The Star trustees made no reply. Publisher Longan snorted: "The Star is still interested in the one thing Mr. Doherty doesn't discuss. That is the price of gas and the proper regulation of an unregulated monopoly. Furthermore, I think the public will have a complete understanding of Mr. Doherty's motive . . . [He] has resorted to a method that occasionally has been adopted by big interests fighting for special privileges. He has bought into a distressed newspaper." In that. Publisher Longan spoke accurately, for the Journal-Post's fortunes have been ill.

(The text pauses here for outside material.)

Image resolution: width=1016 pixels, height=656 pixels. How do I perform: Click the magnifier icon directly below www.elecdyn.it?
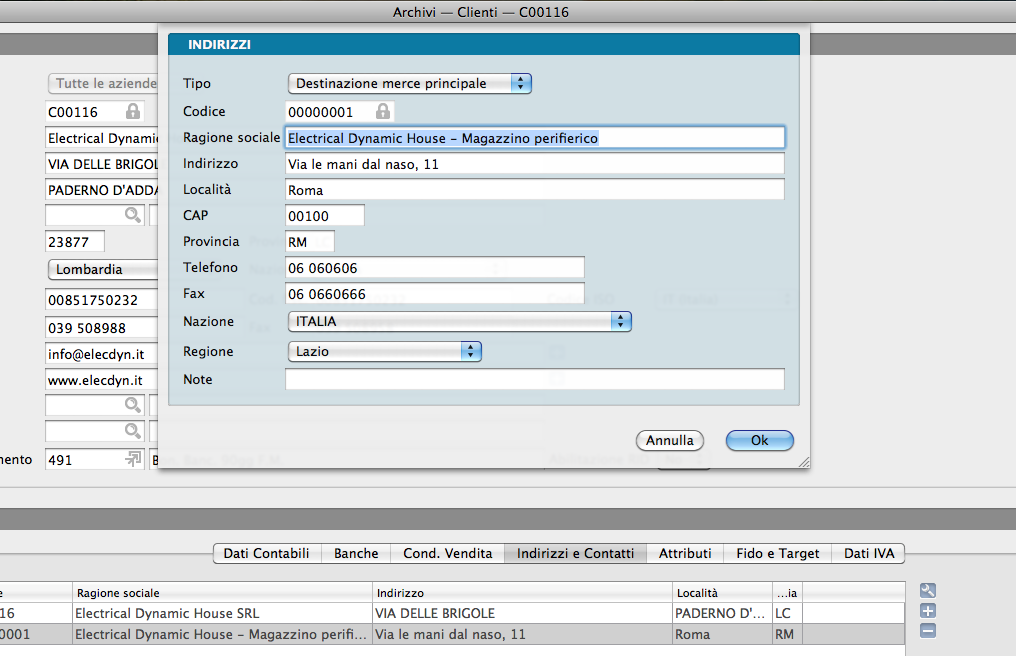[132, 404]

The elder Dickey ran the morning Journal from 32,647 circulation to 155.463 in the first 18 months of his ownership. In 1928 he combined it with the evening Post, which he had bought from notorious Publishers Bonfils & Tammen of the Denver Post. He operated the properties as a personal enterprise until 1929 when, weary of the drudgery, he formed a trusteeship consisting of himself, his son
William Laurence Dickey (as publisher) and his son-in-law Marion B. Sharp (as business manager). After the elder Dickey's death (in January) the son and son-in-law had difficulty untangling the trusteeship and the estate. They were looking for someone with ready cash to go in with them or to buy outright when along came Tycoon Doherty. Estimated payment for his share: $500,000.
The Journal-Post had been a lukewarm observer of the gas-rate fight. Its editorials were innocuous, deprecatory. But there was sufficient natural feeling against the rival Star to cause a visible sympathy toward Doherty's side of the argument. Hence it was not embarrassingly inconsistent for the Journal-Post to become a Cities Service sounding-board.
Customarily any bedfellowship between the Press and Big Business is viewed with great alarm by highminded journalists and especially by such watchdogs of the press as Editor & Publisher (tradepaper). Even the Federal Trade Commission once interested itself in the discovery that International Paper & Power Co. held substantial notes of 13 U. S. dailies (TIME, May 13, 1929 et seq.). Observers wondered about Oilman Doherty's motive. Had he rushed into the Journal-Post in the heat of wrath, unmindful of the stigma attaching to a "kept" newspaper and all that appears in it? Or had he coolly reckoned that by walking in the front door in broad daylight, he would forestall attacks upon his and the paper's virtue? Although it declined to get excited, the New York Times opined that whatever his reasoning, Mr. Doherty had defeated his own end. Said the Times:
"If the views of a newspaper are known by the public to be dictated in his own interest by one who has bought it, they cease to be of the slightest consequence. Mr. Doherty will quickly find this out if he actually seeks to discover what influence his signed statements will have. . . . He could get them circulated much more widely and at a lower cost in the Kansas City Star itself or in other newspapers-- always provided that they were worth printing and reading."